In terms of education, college credit is a specific unit awarded to students who pass college classes. Usually, one college class is equal to 3 credits. Some classes are worth more or less credits. When students pass enough of the required classes, they will have collected enough credits to earn a degree.
Credits are recognized at almost all colleges and universities. If you complete a 3-credit class in New York, and then you move to California, you can usually use those 3 credits at your new school. The same idea holds true online. If you earn 12 credits, and then you take a break for a year, you'll still have your 12 credits. In many cases, you can transfer your credits to a different program, and finish your degree at a new place and time.

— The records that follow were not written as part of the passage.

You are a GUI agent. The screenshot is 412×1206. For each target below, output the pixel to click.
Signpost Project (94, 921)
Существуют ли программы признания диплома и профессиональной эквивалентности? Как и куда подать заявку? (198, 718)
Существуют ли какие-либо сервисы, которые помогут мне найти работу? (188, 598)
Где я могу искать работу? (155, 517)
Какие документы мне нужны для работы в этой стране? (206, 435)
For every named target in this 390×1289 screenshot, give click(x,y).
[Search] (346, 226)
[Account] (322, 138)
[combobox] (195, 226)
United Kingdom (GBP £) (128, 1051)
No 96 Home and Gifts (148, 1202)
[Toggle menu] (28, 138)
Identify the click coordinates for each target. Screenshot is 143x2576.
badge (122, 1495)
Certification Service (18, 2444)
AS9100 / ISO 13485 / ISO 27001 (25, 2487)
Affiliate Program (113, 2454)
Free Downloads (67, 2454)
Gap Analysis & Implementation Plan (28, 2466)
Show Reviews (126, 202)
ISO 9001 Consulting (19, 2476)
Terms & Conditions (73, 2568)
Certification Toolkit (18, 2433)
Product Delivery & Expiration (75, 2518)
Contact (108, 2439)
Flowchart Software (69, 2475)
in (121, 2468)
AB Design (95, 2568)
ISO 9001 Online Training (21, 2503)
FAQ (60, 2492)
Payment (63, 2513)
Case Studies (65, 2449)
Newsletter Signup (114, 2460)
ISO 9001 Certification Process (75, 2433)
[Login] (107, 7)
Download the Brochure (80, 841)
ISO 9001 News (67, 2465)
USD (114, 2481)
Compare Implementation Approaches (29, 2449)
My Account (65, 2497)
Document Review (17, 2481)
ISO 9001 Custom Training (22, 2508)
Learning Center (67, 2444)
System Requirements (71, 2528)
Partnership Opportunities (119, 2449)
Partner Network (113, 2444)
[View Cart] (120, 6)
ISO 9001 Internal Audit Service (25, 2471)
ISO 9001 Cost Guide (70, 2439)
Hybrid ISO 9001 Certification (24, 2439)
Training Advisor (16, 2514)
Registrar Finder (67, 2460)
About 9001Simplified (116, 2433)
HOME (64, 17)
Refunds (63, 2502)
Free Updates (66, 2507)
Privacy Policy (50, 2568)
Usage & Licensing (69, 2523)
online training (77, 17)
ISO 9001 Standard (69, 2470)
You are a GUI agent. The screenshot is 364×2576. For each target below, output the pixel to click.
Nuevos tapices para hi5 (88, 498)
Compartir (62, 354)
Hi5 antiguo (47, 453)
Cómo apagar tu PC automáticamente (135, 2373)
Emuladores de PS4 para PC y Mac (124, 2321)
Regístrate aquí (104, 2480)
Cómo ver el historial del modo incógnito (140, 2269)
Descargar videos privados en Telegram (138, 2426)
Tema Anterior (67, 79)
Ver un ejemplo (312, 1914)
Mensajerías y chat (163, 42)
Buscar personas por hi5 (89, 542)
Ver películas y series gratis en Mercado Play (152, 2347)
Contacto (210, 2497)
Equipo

So how many credits does it take to earn a degree? That depends. Different programs have different credit requirements. Some certificates require 25 credits or less. Advanced degrees might require more than 100 credits. (At an average of 3 credits per class, that means a degree might require 30+ classes.)
As you can see, it's a good idea to investigate how many class credits (and which specific classes) are required for any degree that interests you. When you know the total number of credits and classes required, you can determine how long the whole degree will take. And because tuition is often charged on a "per credit" basis, this information will also help you to estimate how much your degree will cost.
If credits are like the pieces in a puzzle, then choosing a degree or certificate program is like choosing which puzzle you want to work on. Some are bigger projects than others.
Generally speaking, there are four levels of degree programs: associate's, bachelor's, master's and doctoral. There are also for-credit programs that do not result in degrees. Examples of such programs include: training programs, continuing education programs and certification programs. The following links can help you decide what kind of for-credit program you want to start. If you already know which program you're seeking, skip ahead to research your major.
Not everyone who takes a college class is working towards a degree. Some students earn certificates. Some students need to fulfill a professional requirement for their job. Some students just want to expand their horizons.
Non-degree track education has many different names. It might be called Continuing Education or Professional Development. Some schools list non-degree track classes as "non-credit" classes. In a sense, this is accurate, because these classes don't provide the credits (outlined above) that lead to a degree. On the other hand, students can earn a different kind of "credit" for this type of education.
Non-degree track education commonly credits students with CEUs, or Continuing Education Units. CEUs help to create an academic record for students who are taking classes, but are not pursuing degrees. CEUs are nationally recognized credentials, regulated by the IACET, or International Association for Continuing Education and Training. Ten instructional contact hours typically equal 1 CEU.